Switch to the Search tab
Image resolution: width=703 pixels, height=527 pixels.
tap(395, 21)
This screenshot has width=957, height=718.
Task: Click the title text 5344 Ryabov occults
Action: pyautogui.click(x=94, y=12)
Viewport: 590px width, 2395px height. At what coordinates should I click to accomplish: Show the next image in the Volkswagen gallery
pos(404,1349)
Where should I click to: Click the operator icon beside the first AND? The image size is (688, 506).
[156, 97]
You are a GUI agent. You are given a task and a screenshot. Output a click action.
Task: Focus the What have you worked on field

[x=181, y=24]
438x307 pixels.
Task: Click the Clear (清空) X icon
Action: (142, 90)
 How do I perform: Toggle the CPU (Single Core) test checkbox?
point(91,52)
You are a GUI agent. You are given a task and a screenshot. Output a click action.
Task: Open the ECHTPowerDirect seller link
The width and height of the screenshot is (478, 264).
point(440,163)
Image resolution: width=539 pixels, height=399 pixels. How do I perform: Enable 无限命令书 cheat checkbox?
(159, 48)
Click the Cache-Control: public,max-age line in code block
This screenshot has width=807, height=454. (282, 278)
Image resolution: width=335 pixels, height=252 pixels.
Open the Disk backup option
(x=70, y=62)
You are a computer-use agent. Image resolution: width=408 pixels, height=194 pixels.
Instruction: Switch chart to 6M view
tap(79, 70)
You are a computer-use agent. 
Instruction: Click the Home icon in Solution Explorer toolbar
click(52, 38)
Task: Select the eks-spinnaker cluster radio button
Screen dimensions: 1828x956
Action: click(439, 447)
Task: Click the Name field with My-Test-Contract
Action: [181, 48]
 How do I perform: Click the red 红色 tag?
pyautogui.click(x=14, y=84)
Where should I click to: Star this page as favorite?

=-=-=

§ What this task involves: Reproduce the records word for word, from their first line up to and including the line with "tap(79, 70)".

§ Task solution:
Switch to the Search tab
Image resolution: width=703 pixels, height=527 pixels.
tap(395, 21)
This screenshot has width=957, height=718.
Task: Click the title text 5344 Ryabov occults
Action: pyautogui.click(x=94, y=12)
Viewport: 590px width, 2395px height. At what coordinates should I click to accomplish: Show the next image in the Volkswagen gallery
pos(404,1349)
Where should I click to: Click the operator icon beside the first AND? The image size is (688, 506).
[156, 97]
You are a GUI agent. You are given a task and a screenshot. Output a click action.
Task: Focus the What have you worked on field

[x=181, y=24]
438x307 pixels.
Task: Click the Clear (清空) X icon
Action: (142, 90)
 How do I perform: Toggle the CPU (Single Core) test checkbox?
point(91,52)
You are a GUI agent. You are given a task and a screenshot. Output a click action.
Task: Open the ECHTPowerDirect seller link
The width and height of the screenshot is (478, 264).
point(440,163)
Image resolution: width=539 pixels, height=399 pixels. How do I perform: Enable 无限命令书 cheat checkbox?
(159, 48)
Click the Cache-Control: public,max-age line in code block
This screenshot has width=807, height=454. (282, 278)
Image resolution: width=335 pixels, height=252 pixels.
Open the Disk backup option
(x=70, y=62)
You are a computer-use agent. Image resolution: width=408 pixels, height=194 pixels.
Instruction: Switch chart to 6M view
tap(79, 70)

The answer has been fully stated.